A Companhia Brasileira de Tratores (CBT), fundada por Mário Pereira Lopes no interior de São Paulo, dominou o mercado brasileiro de tratores nas décadas de 1970 e 1980. A empresa se destacou ao resolver gargalos específicos dos produtores nacionais, oferecendo tratores robustos e de manutenção acessível.
Com a interrupção da produção em 1995, a CBT enfrentou uma série de desafios que culminaram em seu colapso. A abertura de mercado promovida pelo governo Collor e a chegada de tratores estrangeiros modernos tornaram os produtos da CBT obsoletos. O pedido oficial de falência foi feito em novembro de 1995, e o decreto de falência foi assinado em 1997.
Consequências da Falência
A falência da CBT resultou em mais de 1.800 trabalhadores desempregados e dívidas que somavam cerca de R$ 400 milhões.
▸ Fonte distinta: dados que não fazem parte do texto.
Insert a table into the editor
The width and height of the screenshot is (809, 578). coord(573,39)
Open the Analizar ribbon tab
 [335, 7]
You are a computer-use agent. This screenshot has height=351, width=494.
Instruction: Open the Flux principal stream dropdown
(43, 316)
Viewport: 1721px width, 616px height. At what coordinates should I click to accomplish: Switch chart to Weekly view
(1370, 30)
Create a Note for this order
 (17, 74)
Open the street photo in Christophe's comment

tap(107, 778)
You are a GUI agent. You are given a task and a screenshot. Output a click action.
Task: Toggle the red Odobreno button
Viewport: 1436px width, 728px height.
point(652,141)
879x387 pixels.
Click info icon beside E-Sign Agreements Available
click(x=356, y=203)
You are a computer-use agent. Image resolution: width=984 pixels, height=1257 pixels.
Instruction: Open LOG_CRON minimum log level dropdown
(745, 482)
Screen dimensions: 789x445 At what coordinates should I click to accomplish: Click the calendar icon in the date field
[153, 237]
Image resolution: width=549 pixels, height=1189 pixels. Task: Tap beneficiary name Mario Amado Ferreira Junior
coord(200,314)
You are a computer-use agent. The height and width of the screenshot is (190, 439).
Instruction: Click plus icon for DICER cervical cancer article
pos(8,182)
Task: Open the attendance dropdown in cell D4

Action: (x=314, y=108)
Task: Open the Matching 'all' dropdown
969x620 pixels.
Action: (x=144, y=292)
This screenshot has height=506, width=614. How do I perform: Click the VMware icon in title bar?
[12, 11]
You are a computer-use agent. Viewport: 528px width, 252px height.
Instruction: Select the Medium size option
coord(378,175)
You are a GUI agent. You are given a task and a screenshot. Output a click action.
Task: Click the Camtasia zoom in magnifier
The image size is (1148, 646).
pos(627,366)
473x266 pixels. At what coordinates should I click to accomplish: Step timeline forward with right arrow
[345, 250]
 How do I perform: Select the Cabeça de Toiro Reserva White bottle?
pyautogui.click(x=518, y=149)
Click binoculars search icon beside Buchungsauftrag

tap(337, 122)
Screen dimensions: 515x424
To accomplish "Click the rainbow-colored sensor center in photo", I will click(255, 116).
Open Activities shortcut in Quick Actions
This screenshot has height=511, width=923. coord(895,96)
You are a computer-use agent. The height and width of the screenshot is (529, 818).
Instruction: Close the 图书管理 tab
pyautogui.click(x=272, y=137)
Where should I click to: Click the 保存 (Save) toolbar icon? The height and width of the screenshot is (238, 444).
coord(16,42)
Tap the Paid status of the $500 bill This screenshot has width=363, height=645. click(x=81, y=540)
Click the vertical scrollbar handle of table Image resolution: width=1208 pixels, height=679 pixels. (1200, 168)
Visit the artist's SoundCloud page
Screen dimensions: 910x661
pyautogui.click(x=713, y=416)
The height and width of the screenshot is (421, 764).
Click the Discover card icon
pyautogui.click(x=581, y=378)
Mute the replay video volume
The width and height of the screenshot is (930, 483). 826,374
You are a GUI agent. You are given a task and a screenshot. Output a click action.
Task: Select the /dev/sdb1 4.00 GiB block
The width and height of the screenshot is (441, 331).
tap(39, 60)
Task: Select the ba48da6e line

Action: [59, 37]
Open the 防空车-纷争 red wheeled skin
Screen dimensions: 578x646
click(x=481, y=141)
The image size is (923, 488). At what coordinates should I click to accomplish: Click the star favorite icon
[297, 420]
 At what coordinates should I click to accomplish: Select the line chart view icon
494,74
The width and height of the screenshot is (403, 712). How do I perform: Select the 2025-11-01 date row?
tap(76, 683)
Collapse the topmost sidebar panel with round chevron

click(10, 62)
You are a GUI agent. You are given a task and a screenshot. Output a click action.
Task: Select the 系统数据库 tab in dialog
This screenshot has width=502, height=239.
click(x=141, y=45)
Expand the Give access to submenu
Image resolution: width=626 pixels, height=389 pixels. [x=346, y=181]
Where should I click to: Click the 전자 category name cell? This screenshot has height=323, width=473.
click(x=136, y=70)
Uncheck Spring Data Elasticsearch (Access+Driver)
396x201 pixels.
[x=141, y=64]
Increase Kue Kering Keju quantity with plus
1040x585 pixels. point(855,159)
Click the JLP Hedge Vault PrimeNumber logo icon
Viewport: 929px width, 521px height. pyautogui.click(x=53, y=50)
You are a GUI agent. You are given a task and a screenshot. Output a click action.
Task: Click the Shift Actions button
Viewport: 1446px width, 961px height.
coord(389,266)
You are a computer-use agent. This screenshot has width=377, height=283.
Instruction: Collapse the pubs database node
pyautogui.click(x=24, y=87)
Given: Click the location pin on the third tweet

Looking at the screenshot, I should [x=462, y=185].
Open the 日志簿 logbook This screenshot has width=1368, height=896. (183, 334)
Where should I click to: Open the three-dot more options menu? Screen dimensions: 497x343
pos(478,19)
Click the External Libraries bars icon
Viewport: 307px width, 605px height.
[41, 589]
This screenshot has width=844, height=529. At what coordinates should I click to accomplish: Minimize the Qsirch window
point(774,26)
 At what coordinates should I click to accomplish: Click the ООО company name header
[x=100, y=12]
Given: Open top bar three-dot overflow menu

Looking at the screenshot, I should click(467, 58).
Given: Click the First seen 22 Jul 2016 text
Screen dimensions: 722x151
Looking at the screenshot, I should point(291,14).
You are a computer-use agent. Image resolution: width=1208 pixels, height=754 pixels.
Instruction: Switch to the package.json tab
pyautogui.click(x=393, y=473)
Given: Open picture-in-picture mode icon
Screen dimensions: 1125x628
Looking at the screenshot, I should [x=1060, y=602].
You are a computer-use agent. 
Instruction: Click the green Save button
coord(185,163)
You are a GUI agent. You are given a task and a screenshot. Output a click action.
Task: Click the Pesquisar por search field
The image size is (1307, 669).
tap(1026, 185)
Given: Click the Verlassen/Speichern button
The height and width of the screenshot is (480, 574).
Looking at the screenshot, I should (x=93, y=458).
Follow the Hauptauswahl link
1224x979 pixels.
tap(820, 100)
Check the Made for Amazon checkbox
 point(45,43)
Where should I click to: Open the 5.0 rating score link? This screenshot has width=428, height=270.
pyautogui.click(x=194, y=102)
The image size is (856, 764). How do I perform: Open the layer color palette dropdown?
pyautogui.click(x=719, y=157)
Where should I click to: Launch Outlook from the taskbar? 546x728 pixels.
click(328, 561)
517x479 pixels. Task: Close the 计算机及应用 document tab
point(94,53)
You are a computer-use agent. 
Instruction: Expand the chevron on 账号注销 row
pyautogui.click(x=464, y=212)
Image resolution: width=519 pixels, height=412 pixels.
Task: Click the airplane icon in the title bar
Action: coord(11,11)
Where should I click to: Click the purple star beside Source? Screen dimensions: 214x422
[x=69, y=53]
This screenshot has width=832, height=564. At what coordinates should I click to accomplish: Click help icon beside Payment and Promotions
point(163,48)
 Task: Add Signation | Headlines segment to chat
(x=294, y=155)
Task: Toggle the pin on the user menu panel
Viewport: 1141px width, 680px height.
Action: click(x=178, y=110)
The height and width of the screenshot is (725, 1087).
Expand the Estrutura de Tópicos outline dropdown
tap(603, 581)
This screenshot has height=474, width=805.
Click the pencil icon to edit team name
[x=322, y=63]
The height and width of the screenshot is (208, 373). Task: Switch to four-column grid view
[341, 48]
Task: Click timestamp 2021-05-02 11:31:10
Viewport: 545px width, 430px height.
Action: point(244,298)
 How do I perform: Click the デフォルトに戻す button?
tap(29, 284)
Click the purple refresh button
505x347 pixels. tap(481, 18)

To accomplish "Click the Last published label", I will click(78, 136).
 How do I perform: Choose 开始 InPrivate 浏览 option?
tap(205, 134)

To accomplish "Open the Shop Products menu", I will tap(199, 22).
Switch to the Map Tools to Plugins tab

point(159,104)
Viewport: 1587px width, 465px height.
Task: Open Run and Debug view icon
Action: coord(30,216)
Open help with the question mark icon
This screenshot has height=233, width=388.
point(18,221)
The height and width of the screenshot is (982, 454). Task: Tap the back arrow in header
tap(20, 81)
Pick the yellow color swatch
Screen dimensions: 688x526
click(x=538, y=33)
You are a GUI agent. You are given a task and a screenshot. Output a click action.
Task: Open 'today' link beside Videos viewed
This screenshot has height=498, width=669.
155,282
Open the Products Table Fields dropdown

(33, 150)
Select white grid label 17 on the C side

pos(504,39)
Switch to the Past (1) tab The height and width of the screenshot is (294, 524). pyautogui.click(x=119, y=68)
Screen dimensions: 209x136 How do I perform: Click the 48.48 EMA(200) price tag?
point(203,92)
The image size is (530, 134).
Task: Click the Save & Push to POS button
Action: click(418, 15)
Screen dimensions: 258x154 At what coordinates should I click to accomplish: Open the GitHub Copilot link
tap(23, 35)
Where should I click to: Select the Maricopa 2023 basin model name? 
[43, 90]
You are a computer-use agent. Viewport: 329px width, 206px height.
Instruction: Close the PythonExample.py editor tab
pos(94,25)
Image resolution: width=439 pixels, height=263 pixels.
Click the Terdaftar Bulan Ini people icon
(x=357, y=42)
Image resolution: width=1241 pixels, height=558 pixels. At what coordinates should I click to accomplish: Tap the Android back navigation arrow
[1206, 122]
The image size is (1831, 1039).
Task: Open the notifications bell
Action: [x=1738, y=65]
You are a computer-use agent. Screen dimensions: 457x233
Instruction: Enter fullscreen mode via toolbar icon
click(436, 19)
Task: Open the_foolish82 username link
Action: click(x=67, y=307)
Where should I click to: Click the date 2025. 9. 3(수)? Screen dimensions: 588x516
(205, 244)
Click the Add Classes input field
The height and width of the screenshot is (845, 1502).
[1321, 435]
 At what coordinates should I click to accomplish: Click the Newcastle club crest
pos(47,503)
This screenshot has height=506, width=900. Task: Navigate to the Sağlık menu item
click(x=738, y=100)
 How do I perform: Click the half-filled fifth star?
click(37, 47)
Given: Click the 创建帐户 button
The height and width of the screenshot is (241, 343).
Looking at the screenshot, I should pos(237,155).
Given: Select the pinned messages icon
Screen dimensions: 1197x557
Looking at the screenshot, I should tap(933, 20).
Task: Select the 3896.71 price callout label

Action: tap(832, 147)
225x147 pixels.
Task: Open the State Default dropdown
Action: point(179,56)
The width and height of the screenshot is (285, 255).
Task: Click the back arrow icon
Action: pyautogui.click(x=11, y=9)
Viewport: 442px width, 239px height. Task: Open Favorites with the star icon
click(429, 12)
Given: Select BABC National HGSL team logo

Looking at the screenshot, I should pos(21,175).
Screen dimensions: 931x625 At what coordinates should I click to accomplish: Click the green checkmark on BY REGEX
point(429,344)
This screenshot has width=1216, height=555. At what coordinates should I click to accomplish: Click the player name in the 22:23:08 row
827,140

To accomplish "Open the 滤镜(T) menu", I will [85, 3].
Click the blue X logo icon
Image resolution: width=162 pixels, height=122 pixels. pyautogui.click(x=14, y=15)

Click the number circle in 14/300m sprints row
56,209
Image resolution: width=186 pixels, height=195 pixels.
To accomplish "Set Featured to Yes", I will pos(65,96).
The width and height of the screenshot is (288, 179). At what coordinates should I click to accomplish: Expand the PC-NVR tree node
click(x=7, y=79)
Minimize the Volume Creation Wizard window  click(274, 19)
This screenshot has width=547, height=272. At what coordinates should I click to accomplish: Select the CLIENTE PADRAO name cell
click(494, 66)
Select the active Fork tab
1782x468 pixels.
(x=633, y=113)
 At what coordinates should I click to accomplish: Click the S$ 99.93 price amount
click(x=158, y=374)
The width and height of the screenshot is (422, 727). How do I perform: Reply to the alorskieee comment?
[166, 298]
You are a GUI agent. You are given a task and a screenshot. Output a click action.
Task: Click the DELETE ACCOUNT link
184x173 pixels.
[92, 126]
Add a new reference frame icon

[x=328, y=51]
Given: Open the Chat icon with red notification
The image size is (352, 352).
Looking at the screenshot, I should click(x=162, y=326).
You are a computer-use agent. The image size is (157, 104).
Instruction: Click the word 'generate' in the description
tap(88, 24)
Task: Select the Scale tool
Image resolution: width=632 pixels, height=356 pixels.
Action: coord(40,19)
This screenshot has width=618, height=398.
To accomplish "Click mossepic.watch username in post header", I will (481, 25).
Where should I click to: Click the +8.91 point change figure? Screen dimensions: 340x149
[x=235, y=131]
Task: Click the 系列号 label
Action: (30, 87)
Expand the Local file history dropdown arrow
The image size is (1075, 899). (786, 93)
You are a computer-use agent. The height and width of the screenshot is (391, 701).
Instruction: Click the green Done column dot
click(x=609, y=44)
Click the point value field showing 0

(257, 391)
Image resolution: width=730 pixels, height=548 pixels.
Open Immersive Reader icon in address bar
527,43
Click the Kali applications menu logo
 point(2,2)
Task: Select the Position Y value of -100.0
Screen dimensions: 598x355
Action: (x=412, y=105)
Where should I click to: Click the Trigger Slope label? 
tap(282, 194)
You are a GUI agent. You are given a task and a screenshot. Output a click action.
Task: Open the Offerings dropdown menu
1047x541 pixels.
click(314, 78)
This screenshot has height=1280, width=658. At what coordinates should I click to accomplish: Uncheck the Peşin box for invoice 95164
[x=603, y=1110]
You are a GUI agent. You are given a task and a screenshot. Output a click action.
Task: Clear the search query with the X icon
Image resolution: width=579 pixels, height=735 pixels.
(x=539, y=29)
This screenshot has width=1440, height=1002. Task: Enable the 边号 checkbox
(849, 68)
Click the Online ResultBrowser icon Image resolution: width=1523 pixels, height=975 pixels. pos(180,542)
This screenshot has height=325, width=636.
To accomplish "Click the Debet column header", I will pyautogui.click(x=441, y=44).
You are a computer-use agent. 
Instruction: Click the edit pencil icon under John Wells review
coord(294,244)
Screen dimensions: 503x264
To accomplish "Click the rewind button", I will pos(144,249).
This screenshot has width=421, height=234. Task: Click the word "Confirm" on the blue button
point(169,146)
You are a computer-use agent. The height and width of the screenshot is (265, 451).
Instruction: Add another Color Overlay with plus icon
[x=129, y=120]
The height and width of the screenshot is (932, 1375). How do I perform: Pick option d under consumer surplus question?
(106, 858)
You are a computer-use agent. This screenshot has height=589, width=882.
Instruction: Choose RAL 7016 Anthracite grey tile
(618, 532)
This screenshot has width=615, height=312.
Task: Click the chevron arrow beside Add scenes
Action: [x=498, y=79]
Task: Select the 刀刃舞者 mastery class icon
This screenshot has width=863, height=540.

O patrimônio da empresa foi leiloado para pagar credores, e o antigo parque industrial foi adquirido pela TAM, que o transformou em um centro tecnológico.
Tentativas de Diversificação
Na busca por diversificação, a CBT lançou a aeronave agrícola CBT Tarpan e o jipe Javali, mas essas iniciativas não conseguiram superar os altos custos de produção e a forte concorrência no mercado.
Legado e Nostalgia
Hoje, a CBT é lembrada com nostalgia, com colecionadores valorizando seus modelos antigos, que podem ser vendidos por mais de R$ 78 mil. Embora a marca tenha desaparecido, sua história reflete um dilema nacional sobre a dependência do Brasil em tecnologia estrangeira na engenharia de máquinas pesadas.
Opinião
A história da CBT ilustra como a falta de adaptação às mudanças do mercado pode levar ao colapso, servindo de alerta para outras indústrias.